En tête du curriculum vitae de Guillaume Le Touze, on lit : « maquettiste, romancier, scénariste ». C’est parce qu’il faut bien se plier aux lois réductrices du genre : le parcours du romancier n’affiche en réalité pas moins de dix métiers ! Animateur d’ateliers, éditeur, correcteur, lecteur, rédacteur, acteur, chargé de mission pour un musée, il le fut ou l’est encore. L’homme se situe dans l’écriture et son partage.

36 ans et déjà une vingtaine d’ouvrages publiés ces treize dernières années, dont 8 romans jeunesse, 3 pièces de théâtre et quelques nouvelles… Aujourd’hui sans éditeur jeunesse attitré, Guillaume Le Touze écrit moins, prend son temps. Y reviendra-t-il ? Avec lui, l’enfance n’est jamais très loin, un soupçon de nostalgie plane.

Ce rapport privilégié à l’enfance est immanquablement présent dans son dernier roman, qui paraît en janvier chez Actes Sud. Serait-ce un roman de réconciliation avec soi-même ? Rien n’est moins sûr. Un polar peut-être ?… Guillaume Le Touze joue de la réalité : perception décollée ou mythomanie seraient-elles synonymes de clairvoyance ?

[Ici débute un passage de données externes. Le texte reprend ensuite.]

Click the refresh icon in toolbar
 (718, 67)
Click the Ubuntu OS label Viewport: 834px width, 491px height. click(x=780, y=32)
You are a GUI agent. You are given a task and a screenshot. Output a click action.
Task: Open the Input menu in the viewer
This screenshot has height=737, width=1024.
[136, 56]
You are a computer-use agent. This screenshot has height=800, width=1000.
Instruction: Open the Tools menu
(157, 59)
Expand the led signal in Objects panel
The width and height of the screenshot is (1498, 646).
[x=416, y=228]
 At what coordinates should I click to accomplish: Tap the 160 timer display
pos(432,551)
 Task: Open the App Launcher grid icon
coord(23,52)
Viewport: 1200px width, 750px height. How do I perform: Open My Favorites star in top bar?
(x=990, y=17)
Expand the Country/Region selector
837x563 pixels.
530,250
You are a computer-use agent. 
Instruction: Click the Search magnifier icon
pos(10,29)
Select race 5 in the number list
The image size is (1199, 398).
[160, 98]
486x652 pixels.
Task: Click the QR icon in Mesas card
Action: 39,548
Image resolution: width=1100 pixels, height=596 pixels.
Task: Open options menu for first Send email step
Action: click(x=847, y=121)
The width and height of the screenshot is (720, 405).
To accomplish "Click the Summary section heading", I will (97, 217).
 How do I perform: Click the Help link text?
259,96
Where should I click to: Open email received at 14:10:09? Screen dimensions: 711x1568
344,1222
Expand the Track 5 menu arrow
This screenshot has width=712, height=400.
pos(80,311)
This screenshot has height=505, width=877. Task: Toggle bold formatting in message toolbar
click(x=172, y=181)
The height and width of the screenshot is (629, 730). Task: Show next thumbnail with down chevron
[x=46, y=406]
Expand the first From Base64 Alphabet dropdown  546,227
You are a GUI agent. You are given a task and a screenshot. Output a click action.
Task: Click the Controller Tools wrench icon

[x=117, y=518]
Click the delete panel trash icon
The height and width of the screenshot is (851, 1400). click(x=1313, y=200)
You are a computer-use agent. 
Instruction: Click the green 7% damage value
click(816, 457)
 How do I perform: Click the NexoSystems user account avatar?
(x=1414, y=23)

« J’ai appris à être dans l’instant, à rester avec mes personnages. »

Que ce soit lorsqu’il écrit ou quand il anime des ateliers, Guillaume Le Touze ne donne jamais de réponse, il suggère ; il ne veut pas résoudre, il accompagne. Cette manière de poser sans décortiquer, il la vit comme une lutte contre le déterminisme. Demeurer dans l’intériorité, voilà le creuset.
Il aime à se servir du corps pour aborder la profondeur psychologique de ses personnages : lesquels hument, ressentent, perçoivent… Une façon d’écrire qui lui vient du théâtre – il a quelques cours et rôles à son actif. Prégnance du présent ; il fait partie de ceux qui ne connaissent la fin de leur roman qu’avec ses protagonistes.

Aujourd’hui, Guillaume Le Touze entend mobiliser le corps également lors des ateliers d’écriture qu’il anime. Pour écrire, il faut être capable de rester assis deux heures de suite, rester sur soi. Voilà qui n’est pas si naturel. Cette mise en jeu du corps, à travers la respiration, le rythme, le réchauffement des mains, le ressenti des doigts… participe à l’entrée en concentration destinée à favoriser les associations mentales. Alors seulement s’ouvre un espace imaginaire. Ainsi se déplace la représentation de l’écriture.
En guise d’introduction, la lecture à haute voix est aussi un mode d’approche étonnant. Le plus souvent, ses apprentis se veulent « dans le ton ». Il les conduit à être dans la texture ; celle des mots. Savoir être neutre pour être évocateur.

Plus les participants ont besoin de se construire, plus les ateliers passionnent le romancier.
Les enfants, parce qu’ils sont plus proches des sensations, des perceptions, de l’imaginaire, et parce qu’ils réservent des surprises extraordinaires, découvrant des univers parfois délirants.
Les adolescents, eux, révèlent leurs interrogations sur le monde grâce à des consignes choisies (comme : aujourd’hui, les garçons écrivent sous « elle », et les filles sous « il »).
Les personnes en difficulté, parce qu’il y a de la confiance à redonner.
Les ateliers, tous, permettent de changer les regards, de donner une place à ceux qui n’en ont pas.

Vit-il les ateliers d’écriture comme un don de soi ? Non, comme un échange véritable : on y parle sur un objet commun. Ce qui permet à Guillaume Le Touze de faire le point sur ses propres pratiques. A chaque fois, il en ressort doté d’une nouvelle énergie, et d’une nouvelle envie d’écrire.

Arlésien depuis quelques années, après un bref passage dans le monde audiovisuel, il aspire maintenant à replonger dans les réseaux de proximité. Gageons qu’en tant qu’animateur d’atelier, en free lance dans l’édition ou les musées, il saura ouvrir un éventail des possibles. Comme pour ses personnages.